I'm just wondering if people think Judith Chalmers is Gloria Hunniford!
So, do you have a preference - Mark or Judith?
-Mark's a rugby union man, isn't he?
-So I believe.
-Are you a rugby man?
-I like rugby.
-I do like rugby.
Um...prefer holidays, though!
'It looks like it'll be Mark and Paul against James and Judith.
'Where are we going to be wishing we were on this Road Trip?
'Both of our jet-set teams will enjoy lovely British weather
'as they spend their £400 starting off just outside Evesham,
'travelling through the beautiful English counties
'of Worcestershire and Gloucestershire.
'They'll meander in an out of the stunning Cotswolds
'and finish at auction in Stroud.
'Before they hit Evesham, time for an early tea break.'
-This is what you did all day on Wish You Were Here.

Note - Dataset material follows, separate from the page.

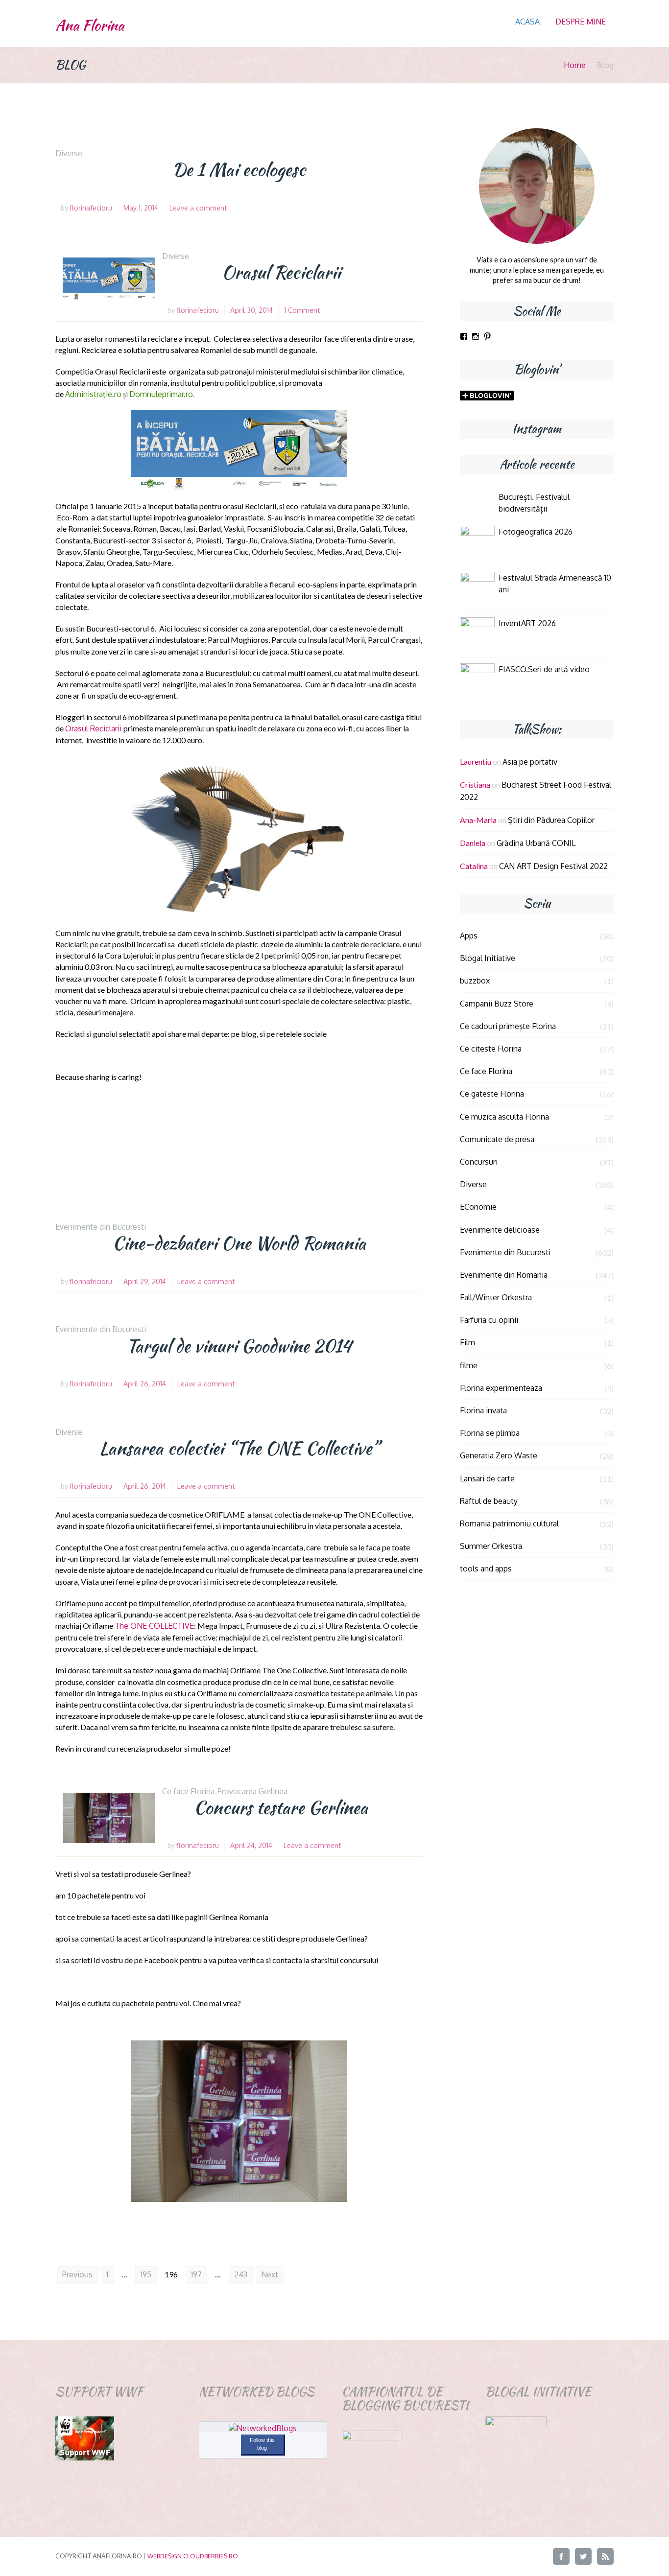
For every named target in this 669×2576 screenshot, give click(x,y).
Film (467, 1342)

-Everybody thinks you just went on holiday.
-What DID you do?
We left the hotel at half past seven in the morning
and we got back after the inevitable folk dancing at half past ten at night.
-Always folk dancing!
-Folk dancing around the world!
-Oh, I say! Don't they look smart!
I wanted debonair! We've got debonair!
-Good to see you.
Yes, I recognise you.
-Have a lovely time, you two, but it's needle!
-From here on in, yes.
The mother-son relationship often fraught and tension filled.
Am I driving? Are we going to argue about who has the key?
BOTH TALK AT ONCE
'With our duos definitely decided, it's time to fly away.
'I mean, drive off.
'Judith's used to getting away quickly and today's no exception.
'She's in the driving seat and keen to know what James's shopping strategy is.'
It has to be something, I think,
that is massive, bold, going to strike people immediately.
-Cos they can't miss it?
-Yeah. I think that's what we should go for.
'Evesham was founded around its 8th-century abbey,
'one of the largest in Europe, of which only the bell tower remains.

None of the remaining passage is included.